When we need it the most is in the summer when it is 85-90 degreee water.
I think the biggest key is making sure all fets are in contact with the plate and the copper is much better than alum plate. But Alum is okay.
I have another cooler for the motor I am planning and will show it soon. Both of these can use the same pack to run the pump and the part I am trying to develop now.
http://forums.offshoreelectrics.com/...ad.php?t=10810
Here is a quick summary:
1. ESC's are an expensive but weak link in FE boats
2. The failure mode of the ESC is often due to overheating so more effective cooling techniques may greatly improve their performance and life.
3. The use of water cooling is one of the best and most pratical ways to achieve good ESC cooling. Although many other techniques have been carefully examined and experimented with, including thermo-electrics, fans, and even heat pipes, water cooling appears the clear choice.

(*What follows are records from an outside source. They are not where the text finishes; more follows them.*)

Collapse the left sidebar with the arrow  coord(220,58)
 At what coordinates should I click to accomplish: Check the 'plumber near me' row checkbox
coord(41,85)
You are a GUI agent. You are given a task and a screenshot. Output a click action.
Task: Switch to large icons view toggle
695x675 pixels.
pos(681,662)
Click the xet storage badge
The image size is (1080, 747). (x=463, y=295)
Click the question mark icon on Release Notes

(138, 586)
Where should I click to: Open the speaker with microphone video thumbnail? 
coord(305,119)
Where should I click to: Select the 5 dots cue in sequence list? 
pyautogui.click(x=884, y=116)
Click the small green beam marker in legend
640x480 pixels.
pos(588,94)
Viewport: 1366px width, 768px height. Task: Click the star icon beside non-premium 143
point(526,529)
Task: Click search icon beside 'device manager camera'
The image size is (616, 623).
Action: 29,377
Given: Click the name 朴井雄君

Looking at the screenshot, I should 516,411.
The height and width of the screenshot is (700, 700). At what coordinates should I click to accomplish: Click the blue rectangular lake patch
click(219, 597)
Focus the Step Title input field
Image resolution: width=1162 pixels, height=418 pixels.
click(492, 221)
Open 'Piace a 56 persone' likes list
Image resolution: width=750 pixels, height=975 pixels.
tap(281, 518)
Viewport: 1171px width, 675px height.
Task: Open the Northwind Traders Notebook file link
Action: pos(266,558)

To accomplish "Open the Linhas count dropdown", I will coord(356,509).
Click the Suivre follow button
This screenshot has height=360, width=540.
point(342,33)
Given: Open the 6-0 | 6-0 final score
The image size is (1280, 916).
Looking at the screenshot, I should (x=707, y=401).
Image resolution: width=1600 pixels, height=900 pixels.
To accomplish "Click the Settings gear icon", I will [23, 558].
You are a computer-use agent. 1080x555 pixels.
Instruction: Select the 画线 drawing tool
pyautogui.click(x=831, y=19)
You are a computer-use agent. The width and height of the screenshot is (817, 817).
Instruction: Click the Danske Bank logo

4. Proper water cooling to an ESC is done to keep the FET temps in a reasonable range and to determine this thermistors were placed on the FETS as well as caps and cooling water system. Logging was done by an Eagle tree system both in the desk test set-up and actual lake testing
5. Origionally I was interested in passive cooling however through extensive testing it appears that a closed ice and water cooling system has the absolute best performance. The key is to keep cost, complexity and weight down.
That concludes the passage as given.